As Aventuras do Senhor Lourenço (§28 nas nuvens)

Alfred Stieglitz, 1925

(cont.)

A inspectora considerava-se uma nostálgica, vivia a utopia e a esperança ao contrário. Como o passado mítico remete sempre para uma ordem harmoniosa, tendia, por vingança contra o presente, a castigar severamente os incumpridores da educação, professores falhados, indolentes, maltrapilhos, estúpidos, no máximo estultos... Formavam uma galaria de informes que deviam ser expulsos do ensino. Frutos podres da decadência actual, sem valores fortes e precisos. Por isso, apesar da cordialidade, aprendida no convento mais do que no mundo secular, com que tratou Lourenço, soube desde o início que lhe daria um castigo pesado. Tanto mais que ele tivera todos os deuses do seu lado para formar uma referência ética na classe dos professores, banir os maus olhados e o desdém com que metade da população vê, impulsivamente, aqueles que ensinam e, sobretudo, avaliam, às vezes arbitrariamente é verdade, gerações de neófitos sem vocação para anos de aplicação monótona a troco, muitas vezes, de um emprego mal pago e com pouco sentido. Lourenço comentou comigo logo no início que a inspectora tinha uma vontade grande de parar o tempo, parecia-lhe ver nela a insegurança dos que não sabem envelhecer, dos que ao olhar para diante antecipam apenas rugas, sofrimento e morte. Tanto mais que uma pele de Branca de Neve indicava que veria no bronzeado mais uma futilidade da nossa época. E como se sabe, bronzear é um dos principais passatempos sérios dos portugueses. Era, portanto, contra o Portugal presente que a inspectora agia. E Lourenço fora uma amostra do país, com a sua falta de rigor e coerência assustadoras na narrativa de heroísmo que, voluntária ou involuntariamente, constituiu.

– Dois meses suspenso sem ordenado! Dois meses? Injusto, totalmente injusto, arbitrário, infundado. – Lourenço continuou a desfiar acelerada e ininterruptamente um conjunto de asneiras que não pertenciam ao seu vocabulário. Pergunto-me onde terá ele aprendido esse jargão de taberna, e por que razão usá-lo agora. Nada havia a fazer, e não me pareceu útil, disse-lhe mais tarde, destilar toda a sua frustração ao pé da Directora, que devia estar mais satisfeita do que um leão depois de comer a presa.

Tudo em vão. Foi para casa, na verdade um quarto arrendado numa casa velha da Duque de Loulé, escadas sem luz, soalho com buracos, teto com várias marcas de inundações, e uma senhoria que “queria companhia” enquanto via a novela da noite. Lourenço feito refém das circunstâncias que ajudou a criar. Daí que uma energia negativa ganhava cada vez mais o seu ser. Fui lá um dia com o Joaquim e saímos deprimidos. Nós que compreendemos muito bem o niilismo, assustamo-nos com o poço sem fundo onde Lourenço tinha caído.

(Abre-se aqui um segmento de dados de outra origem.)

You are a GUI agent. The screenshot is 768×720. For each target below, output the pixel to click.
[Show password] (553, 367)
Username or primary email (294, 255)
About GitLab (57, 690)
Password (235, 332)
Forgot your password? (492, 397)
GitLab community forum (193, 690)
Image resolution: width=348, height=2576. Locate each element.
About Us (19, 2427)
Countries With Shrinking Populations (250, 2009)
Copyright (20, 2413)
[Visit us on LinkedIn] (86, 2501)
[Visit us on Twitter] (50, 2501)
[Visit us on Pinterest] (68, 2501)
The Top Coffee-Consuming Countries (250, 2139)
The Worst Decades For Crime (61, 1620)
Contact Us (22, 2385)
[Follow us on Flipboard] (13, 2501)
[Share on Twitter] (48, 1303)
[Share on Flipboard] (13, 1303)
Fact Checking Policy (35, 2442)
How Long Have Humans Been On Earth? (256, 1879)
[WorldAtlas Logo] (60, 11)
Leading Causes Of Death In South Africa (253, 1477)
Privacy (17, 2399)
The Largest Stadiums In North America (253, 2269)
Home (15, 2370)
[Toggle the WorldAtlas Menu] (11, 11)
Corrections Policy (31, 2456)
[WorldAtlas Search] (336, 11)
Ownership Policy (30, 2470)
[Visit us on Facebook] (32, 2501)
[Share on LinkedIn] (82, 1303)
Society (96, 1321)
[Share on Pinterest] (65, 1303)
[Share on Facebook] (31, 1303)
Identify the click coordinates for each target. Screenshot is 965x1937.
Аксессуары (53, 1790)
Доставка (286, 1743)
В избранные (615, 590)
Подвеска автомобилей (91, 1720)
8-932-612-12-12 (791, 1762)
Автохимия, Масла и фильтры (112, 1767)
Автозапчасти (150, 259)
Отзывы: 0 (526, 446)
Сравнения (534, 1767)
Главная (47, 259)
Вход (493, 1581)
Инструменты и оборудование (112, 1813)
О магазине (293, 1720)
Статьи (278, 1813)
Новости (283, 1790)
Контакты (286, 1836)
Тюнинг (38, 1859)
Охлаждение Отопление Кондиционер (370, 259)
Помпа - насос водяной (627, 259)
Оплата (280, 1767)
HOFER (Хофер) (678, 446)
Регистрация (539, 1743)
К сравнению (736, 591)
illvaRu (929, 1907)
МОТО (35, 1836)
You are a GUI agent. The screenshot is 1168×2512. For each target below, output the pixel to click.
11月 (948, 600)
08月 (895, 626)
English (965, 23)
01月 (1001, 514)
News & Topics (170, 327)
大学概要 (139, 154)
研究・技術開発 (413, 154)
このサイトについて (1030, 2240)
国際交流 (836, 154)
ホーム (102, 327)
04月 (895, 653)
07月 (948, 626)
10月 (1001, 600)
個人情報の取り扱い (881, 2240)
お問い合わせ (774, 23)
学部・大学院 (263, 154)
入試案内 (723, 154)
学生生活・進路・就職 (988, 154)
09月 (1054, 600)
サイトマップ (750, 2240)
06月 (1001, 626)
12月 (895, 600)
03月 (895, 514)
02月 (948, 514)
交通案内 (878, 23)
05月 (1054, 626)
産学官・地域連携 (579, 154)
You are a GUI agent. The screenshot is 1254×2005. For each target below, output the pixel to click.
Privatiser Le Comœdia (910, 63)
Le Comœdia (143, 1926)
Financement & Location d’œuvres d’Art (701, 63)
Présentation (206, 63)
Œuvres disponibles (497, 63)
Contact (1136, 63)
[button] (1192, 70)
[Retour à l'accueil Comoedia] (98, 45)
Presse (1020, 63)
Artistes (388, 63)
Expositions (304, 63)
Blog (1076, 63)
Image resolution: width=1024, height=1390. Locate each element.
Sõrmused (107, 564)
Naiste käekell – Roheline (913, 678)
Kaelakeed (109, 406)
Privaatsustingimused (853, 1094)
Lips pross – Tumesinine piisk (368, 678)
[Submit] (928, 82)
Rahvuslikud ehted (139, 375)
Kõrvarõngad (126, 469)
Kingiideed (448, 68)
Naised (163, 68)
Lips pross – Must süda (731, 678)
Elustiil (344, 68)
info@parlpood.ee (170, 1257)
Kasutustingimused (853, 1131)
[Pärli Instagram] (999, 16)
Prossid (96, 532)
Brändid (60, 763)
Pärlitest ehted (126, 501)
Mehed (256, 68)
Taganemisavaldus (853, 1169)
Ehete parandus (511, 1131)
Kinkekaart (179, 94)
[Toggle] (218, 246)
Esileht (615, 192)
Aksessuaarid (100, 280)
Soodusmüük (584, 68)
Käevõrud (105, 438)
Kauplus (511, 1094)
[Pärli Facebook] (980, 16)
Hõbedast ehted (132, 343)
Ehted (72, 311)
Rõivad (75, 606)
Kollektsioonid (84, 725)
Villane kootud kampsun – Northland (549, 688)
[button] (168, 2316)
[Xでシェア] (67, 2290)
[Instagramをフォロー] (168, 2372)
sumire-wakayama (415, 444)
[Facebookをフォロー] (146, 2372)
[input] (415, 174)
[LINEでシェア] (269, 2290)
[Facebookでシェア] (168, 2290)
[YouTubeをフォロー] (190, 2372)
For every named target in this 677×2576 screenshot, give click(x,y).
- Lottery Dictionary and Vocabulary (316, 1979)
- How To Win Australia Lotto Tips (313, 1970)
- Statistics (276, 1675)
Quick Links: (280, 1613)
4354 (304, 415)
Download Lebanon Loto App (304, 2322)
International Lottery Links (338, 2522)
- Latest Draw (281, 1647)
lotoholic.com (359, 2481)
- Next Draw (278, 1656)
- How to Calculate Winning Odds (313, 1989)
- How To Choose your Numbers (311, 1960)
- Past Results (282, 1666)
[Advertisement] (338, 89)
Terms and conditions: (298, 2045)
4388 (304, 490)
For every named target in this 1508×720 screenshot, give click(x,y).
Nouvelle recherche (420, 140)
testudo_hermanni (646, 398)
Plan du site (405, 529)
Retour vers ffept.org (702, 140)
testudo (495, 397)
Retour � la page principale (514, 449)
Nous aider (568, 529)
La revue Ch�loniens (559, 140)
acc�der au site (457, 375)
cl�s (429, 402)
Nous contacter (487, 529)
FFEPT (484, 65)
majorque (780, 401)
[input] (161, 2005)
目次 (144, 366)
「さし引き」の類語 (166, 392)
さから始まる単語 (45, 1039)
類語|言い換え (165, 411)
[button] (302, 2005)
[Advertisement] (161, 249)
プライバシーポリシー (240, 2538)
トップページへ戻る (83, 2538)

[fico agora na posição de narrador omnisciente, mas compreendo que duvidem do que vou dizer]

Por seu turno, como quase sempre depois de castigar, a inspectora sentia-se harmoniosa, sensual, quase bela. Mas desta vez havia uma pequena insegurança que a consumia. Continuava a amar antes de tudo as nuvens de Stieglitz e os céus de Turner, era lá em Cima que estava a sua ambição, agora sem a presença de deuses parecidos connosco. Um amor sem condições, como, por curtíssimos períodos, tinha tido por Deus, não o do Universo desencarnado, antes pelo seu filho, pregado na cruz, abdominais exemplares e a beleza facial triste, apropriada à dor sobre-humana. O belo símbolo do bem. Apesar desta espiritualidade, permanecia nela o prazer eléctrico que vinha do poder que tinha por ser inspectora, sabia-lhe bem infligir um certo medo. Mas o processo de Lourenço tinha mudado qualquer coisa nela, às vezes parecia ver parcelas da sua figura desenhadas nas nuvens. Nada de muito claro, pequenos indícios que provocavam micro-inquietações. Perguntava-se, talvez pela primeira vez, se teria sido justa, se aquele colega, desfeito pela incapacidade de corresponder às exigências do heroísmo, conseguiria aguentar mais esta desfeita. Além do mais, sabia que tinha dado um enorme prazer à parvinha da Directora, cheia de si dentro da maior das vacuidades.

Decidiu, por isso, ir a casa de Lourenço.